[Pixel coordinate grounding data]
Content starts

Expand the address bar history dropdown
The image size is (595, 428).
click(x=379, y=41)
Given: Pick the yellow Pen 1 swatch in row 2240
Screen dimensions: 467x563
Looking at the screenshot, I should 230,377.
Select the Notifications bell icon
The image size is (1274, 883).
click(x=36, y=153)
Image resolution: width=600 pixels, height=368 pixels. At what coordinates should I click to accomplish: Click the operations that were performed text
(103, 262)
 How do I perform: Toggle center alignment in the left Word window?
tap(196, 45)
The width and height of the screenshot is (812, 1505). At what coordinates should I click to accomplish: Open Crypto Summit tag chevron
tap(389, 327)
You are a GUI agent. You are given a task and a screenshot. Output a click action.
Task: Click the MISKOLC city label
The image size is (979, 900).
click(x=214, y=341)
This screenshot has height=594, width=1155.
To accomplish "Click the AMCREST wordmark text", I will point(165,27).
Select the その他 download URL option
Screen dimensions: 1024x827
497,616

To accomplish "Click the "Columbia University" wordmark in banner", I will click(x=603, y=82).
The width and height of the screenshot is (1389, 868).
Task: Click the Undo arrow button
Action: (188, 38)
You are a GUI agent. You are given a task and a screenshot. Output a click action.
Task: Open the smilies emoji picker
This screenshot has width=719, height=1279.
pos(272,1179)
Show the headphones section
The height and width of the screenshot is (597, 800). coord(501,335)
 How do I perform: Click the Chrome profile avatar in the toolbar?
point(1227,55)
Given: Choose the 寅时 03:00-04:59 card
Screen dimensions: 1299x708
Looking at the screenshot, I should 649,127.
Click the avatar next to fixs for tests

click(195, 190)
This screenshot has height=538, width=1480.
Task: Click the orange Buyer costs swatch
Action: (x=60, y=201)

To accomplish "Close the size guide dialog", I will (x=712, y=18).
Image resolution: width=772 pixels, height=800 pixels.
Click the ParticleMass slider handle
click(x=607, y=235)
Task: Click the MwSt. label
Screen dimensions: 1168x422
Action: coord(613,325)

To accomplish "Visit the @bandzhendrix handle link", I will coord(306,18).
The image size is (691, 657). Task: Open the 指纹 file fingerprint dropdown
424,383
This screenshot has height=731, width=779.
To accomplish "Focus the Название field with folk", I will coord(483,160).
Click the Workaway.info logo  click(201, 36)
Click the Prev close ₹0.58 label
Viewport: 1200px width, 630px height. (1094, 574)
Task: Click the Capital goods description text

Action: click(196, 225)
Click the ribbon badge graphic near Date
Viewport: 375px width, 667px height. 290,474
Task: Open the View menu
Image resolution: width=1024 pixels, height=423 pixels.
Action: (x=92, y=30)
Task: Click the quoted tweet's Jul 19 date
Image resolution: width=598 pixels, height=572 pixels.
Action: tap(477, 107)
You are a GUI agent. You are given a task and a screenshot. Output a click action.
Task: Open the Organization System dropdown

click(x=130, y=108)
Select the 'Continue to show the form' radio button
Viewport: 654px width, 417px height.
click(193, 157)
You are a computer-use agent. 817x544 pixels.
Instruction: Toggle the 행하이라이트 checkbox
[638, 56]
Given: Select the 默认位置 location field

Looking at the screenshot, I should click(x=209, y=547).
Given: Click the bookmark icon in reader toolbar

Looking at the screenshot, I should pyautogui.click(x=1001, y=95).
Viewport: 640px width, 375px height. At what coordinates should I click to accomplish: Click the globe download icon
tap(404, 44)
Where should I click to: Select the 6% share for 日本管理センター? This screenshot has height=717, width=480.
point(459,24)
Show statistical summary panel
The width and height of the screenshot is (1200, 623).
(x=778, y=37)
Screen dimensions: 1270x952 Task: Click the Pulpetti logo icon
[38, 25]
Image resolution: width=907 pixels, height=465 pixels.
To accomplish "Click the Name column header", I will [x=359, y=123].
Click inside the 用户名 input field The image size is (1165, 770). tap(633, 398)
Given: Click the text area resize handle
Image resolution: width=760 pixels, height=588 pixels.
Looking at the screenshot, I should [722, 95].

Content ends

Look above for the line with "The image size is (1274, 883)."; retype exactly that line, every line after it up to the line with "Task: Click the MwSt. label", and that line too, nothing else.

Final answer
The image size is (1274, 883).
click(x=36, y=153)
Image resolution: width=600 pixels, height=368 pixels. At what coordinates should I click to accomplish: Click the operations that were performed text
(103, 262)
 How do I perform: Toggle center alignment in the left Word window?
tap(196, 45)
The width and height of the screenshot is (812, 1505). At what coordinates should I click to accomplish: Open Crypto Summit tag chevron
tap(389, 327)
You are a GUI agent. You are given a task and a screenshot. Output a click action.
Task: Click the MISKOLC city label
The image size is (979, 900).
click(x=214, y=341)
This screenshot has height=594, width=1155.
To accomplish "Click the AMCREST wordmark text", I will point(165,27).
Select the その他 download URL option
Screen dimensions: 1024x827
497,616

To accomplish "Click the "Columbia University" wordmark in banner", I will click(x=603, y=82).
The width and height of the screenshot is (1389, 868).
Task: Click the Undo arrow button
Action: (188, 38)
You are a GUI agent. You are given a task and a screenshot. Output a click action.
Task: Open the smilies emoji picker
This screenshot has width=719, height=1279.
pos(272,1179)
Show the headphones section
The height and width of the screenshot is (597, 800). coord(501,335)
 How do I perform: Click the Chrome profile avatar in the toolbar?
point(1227,55)
Given: Choose the 寅时 03:00-04:59 card
Screen dimensions: 1299x708
Looking at the screenshot, I should 649,127.
Click the avatar next to fixs for tests

click(195, 190)
This screenshot has height=538, width=1480.
Task: Click the orange Buyer costs swatch
Action: (x=60, y=201)

To accomplish "Close the size guide dialog", I will (x=712, y=18).
Image resolution: width=772 pixels, height=800 pixels.
Click the ParticleMass slider handle
click(x=607, y=235)
Task: Click the MwSt. label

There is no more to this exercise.